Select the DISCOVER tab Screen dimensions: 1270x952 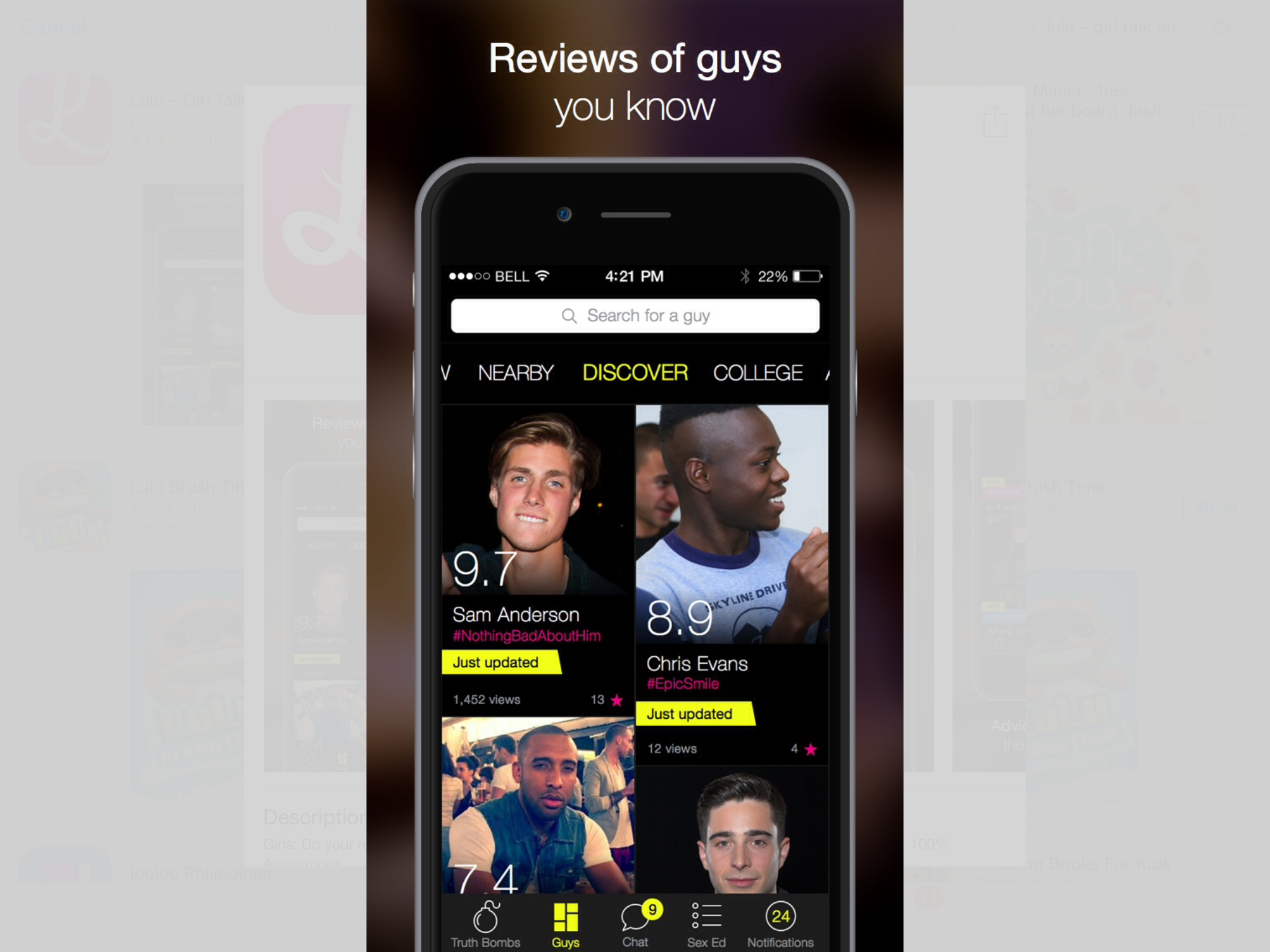(634, 372)
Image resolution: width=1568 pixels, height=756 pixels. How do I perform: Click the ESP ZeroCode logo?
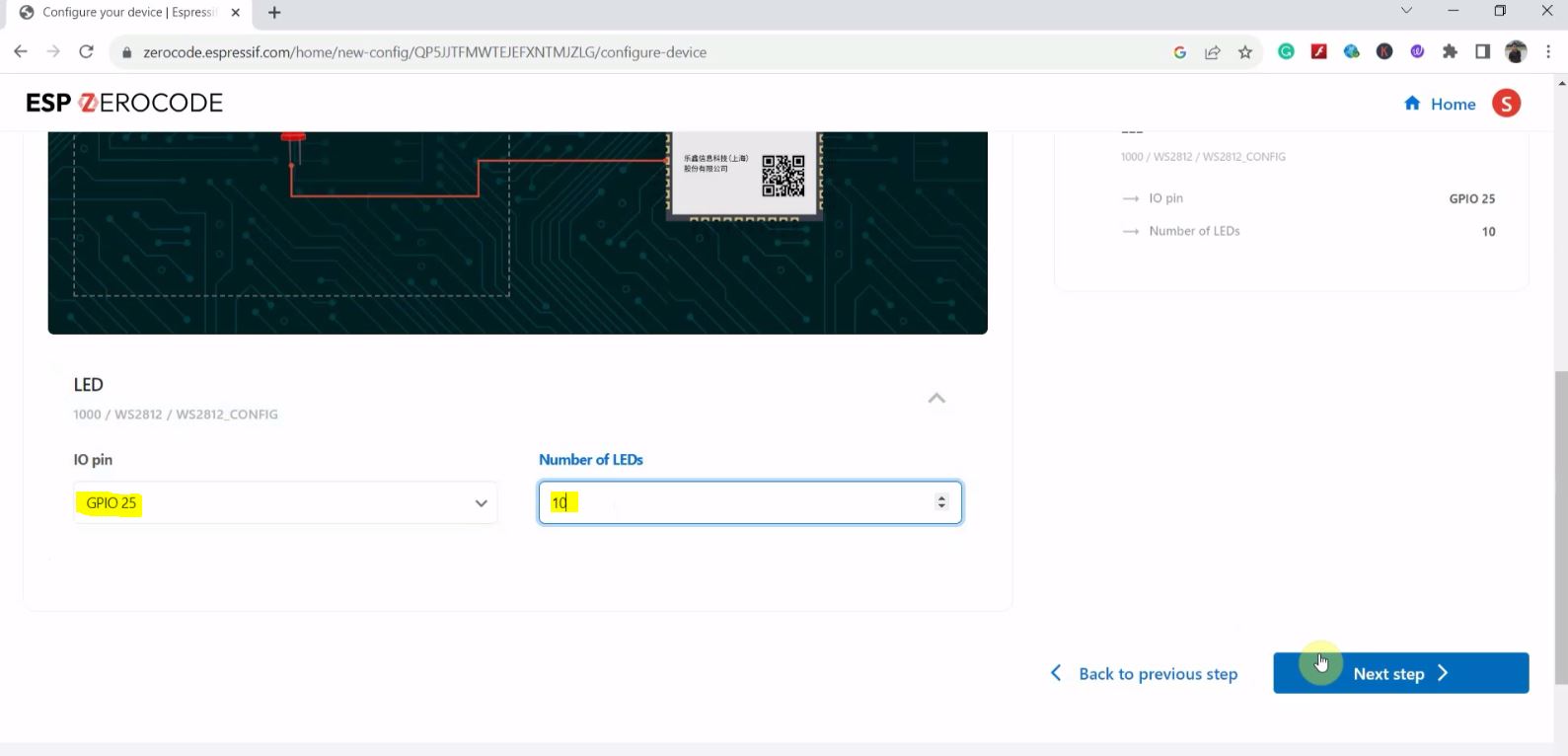(124, 103)
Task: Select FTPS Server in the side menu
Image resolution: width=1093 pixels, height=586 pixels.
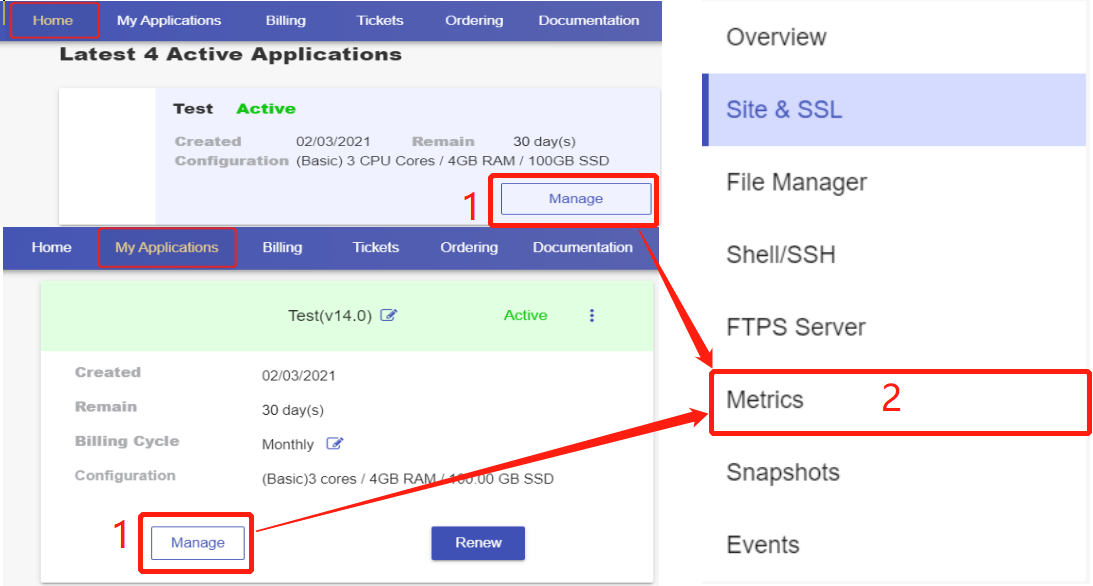Action: tap(795, 327)
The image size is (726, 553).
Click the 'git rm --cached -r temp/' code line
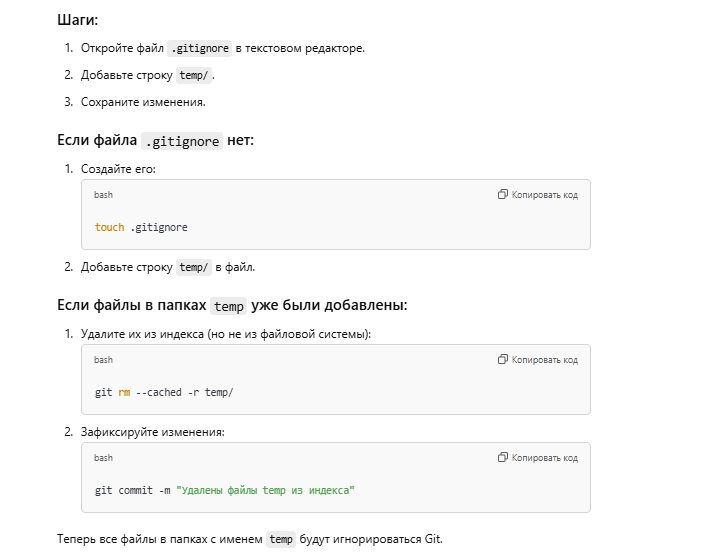point(164,392)
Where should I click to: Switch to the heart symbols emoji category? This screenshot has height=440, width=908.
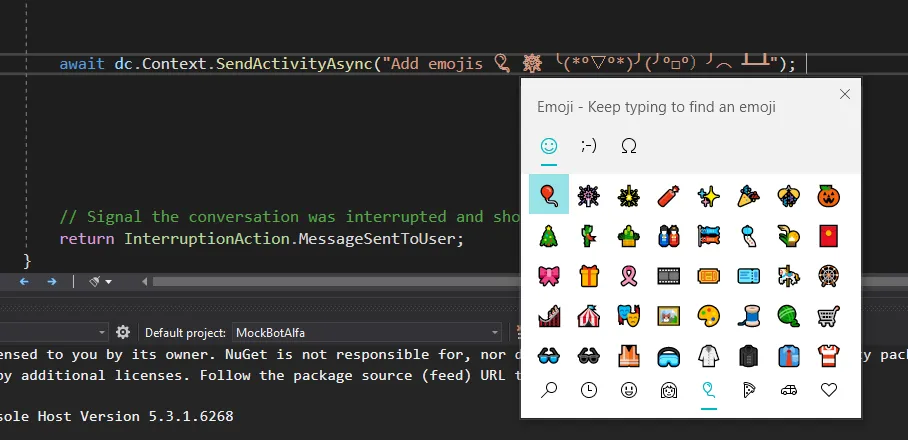[x=828, y=391]
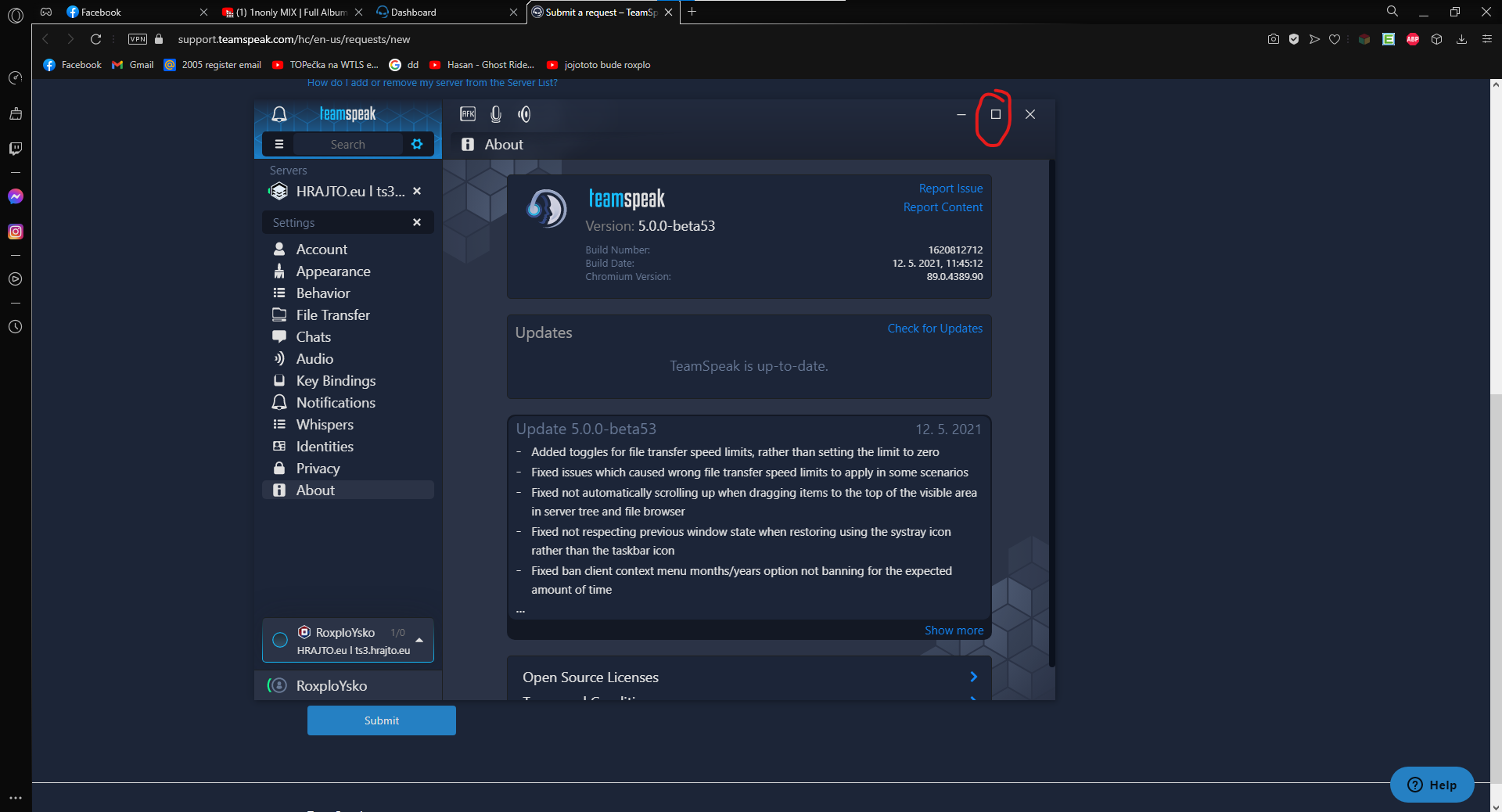Viewport: 1502px width, 812px height.
Task: Click Show more under the update notes
Action: pyautogui.click(x=954, y=631)
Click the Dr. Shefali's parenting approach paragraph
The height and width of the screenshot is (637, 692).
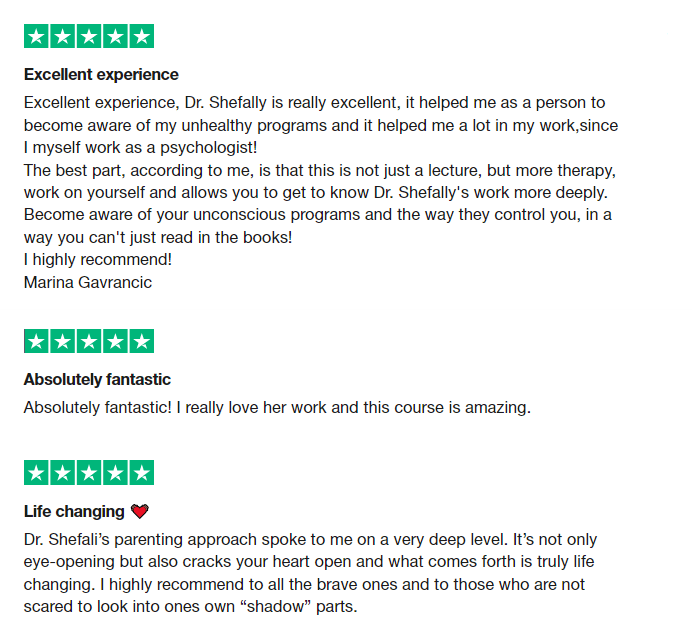point(310,573)
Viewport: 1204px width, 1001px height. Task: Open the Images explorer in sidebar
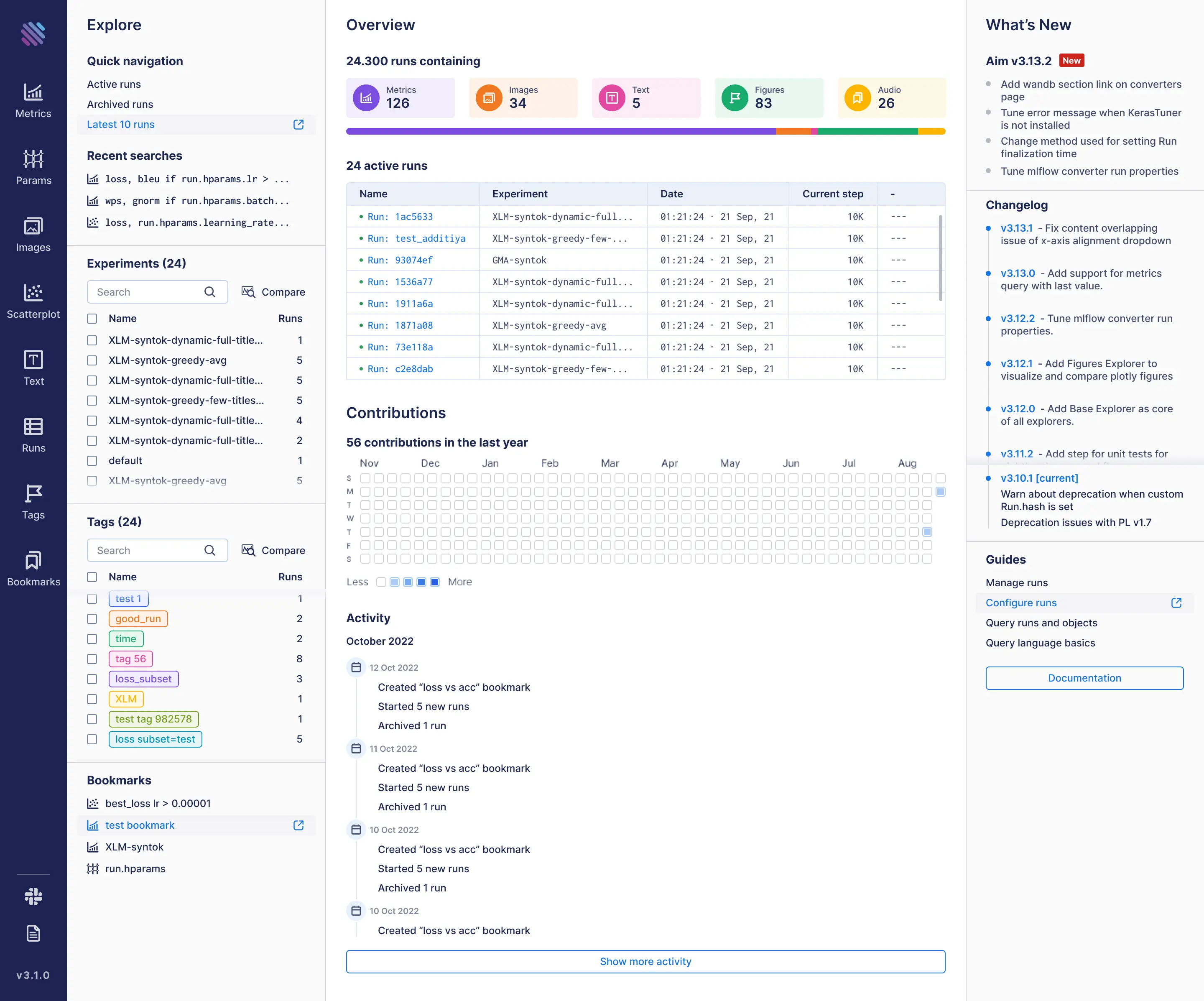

# [EXERCISE]
Please retype, exactly and only, the lines from the one holding "The image size is (726, 553)." to the end of the entries, both ends included, without any pictures.

# [SOLVED EXERCISE]
The image size is (726, 553).
Click the 'git rm --cached -r temp/' code line
point(164,392)
Where should I click to: Switch to the heart symbols emoji category? This screenshot has height=440, width=908.
[x=828, y=391]
Viewport: 1502px width, 812px height.
Task: Click Show more under the update notes
Action: pyautogui.click(x=954, y=631)
Click the Dr. Shefali's parenting approach paragraph
The height and width of the screenshot is (637, 692).
point(310,573)
Viewport: 1204px width, 1001px height. Task: Open the Images explorer in sidebar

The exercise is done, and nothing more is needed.